## Provided data
++++++

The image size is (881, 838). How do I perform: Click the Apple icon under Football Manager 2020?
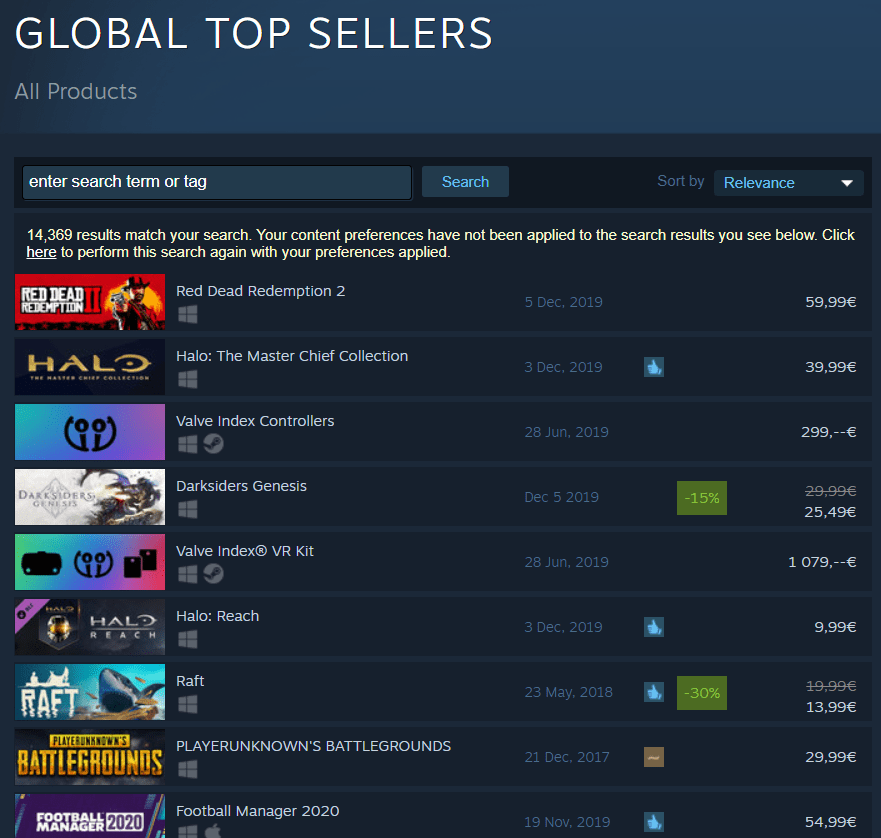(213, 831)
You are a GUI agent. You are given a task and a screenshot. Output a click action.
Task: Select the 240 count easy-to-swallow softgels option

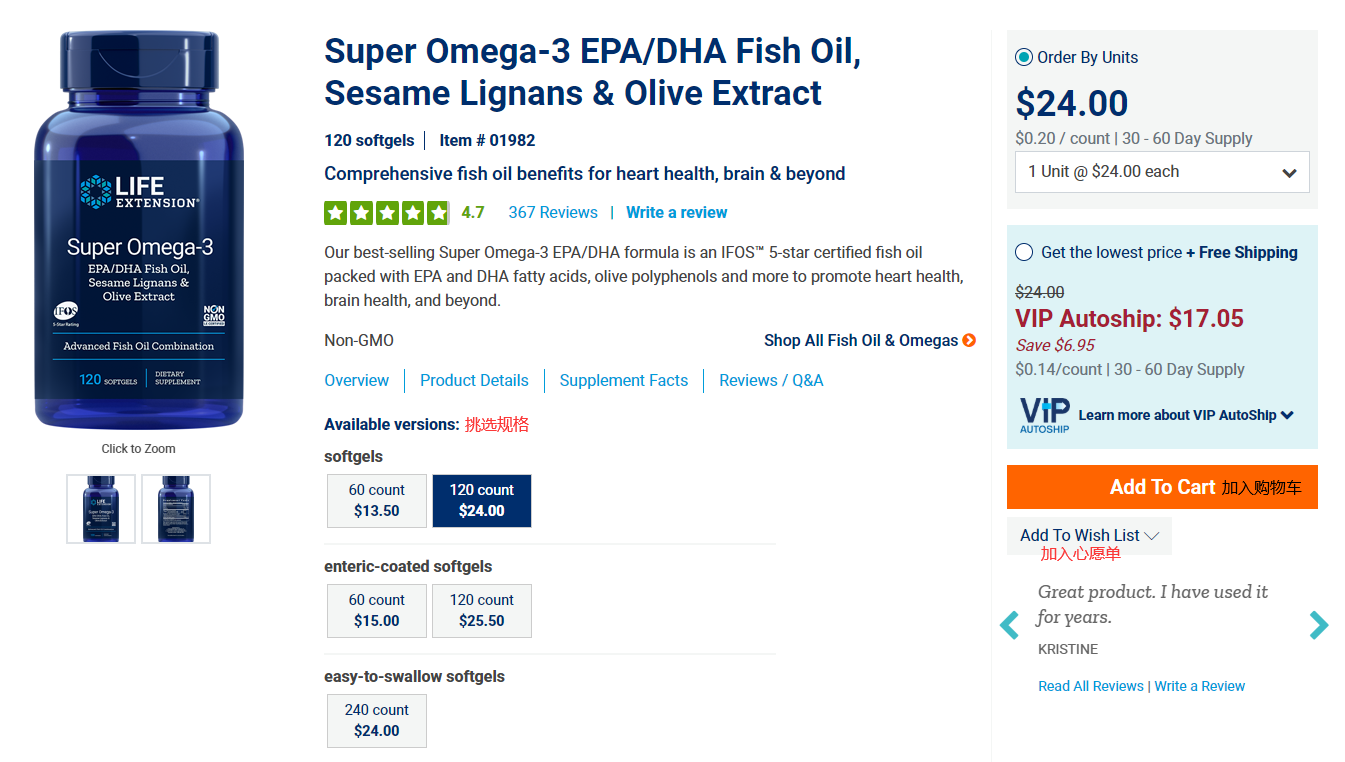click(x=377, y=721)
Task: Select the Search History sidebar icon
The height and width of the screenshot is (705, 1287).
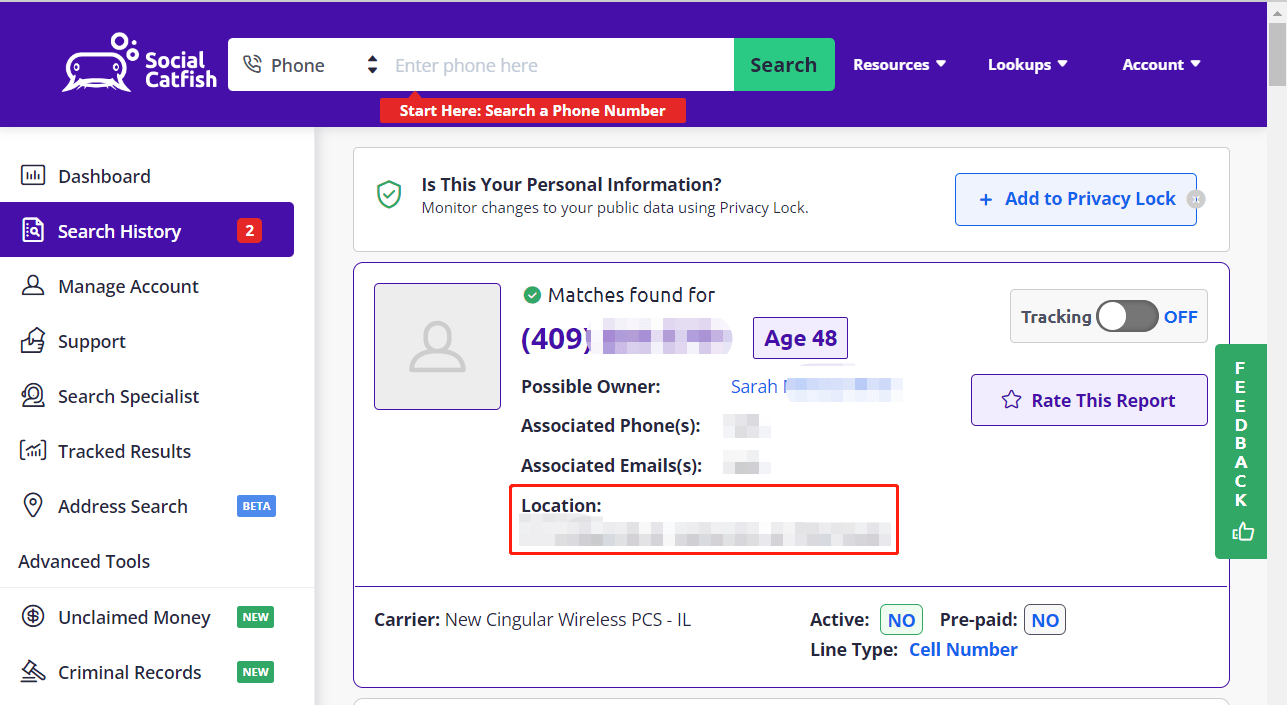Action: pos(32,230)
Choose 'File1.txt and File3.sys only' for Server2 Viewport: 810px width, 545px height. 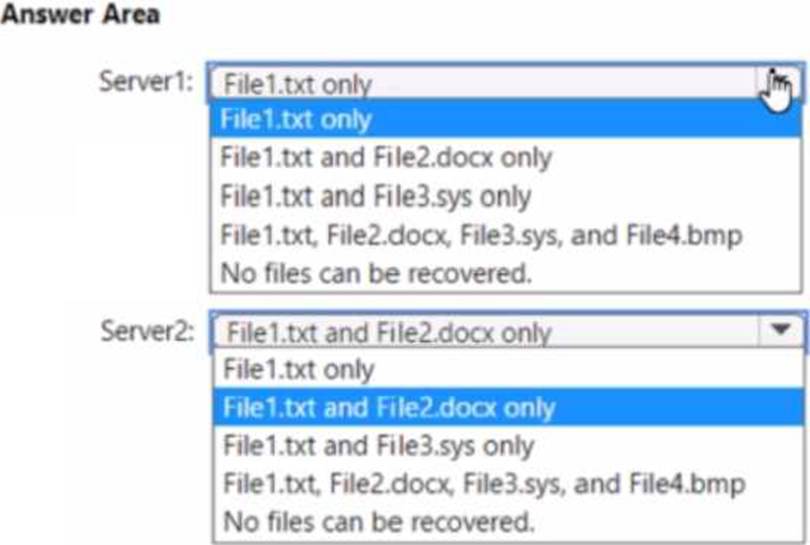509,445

++++++

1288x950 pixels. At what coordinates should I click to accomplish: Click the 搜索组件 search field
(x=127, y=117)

++++++

## Work required
In the data above, take the line with "The image size", the line with "Task: Select the Search History sidebar icon", and every line between, and set them down exactly without pictures.

## Output below
The image size is (881, 838). How do I perform: Click the Apple icon under Football Manager 2020?
(213, 831)
You are a GUI agent. You are given a task and a screenshot. Output a click action.
Task: Select the 240 count easy-to-swallow softgels option

click(x=377, y=721)
Task: Select the Search History sidebar icon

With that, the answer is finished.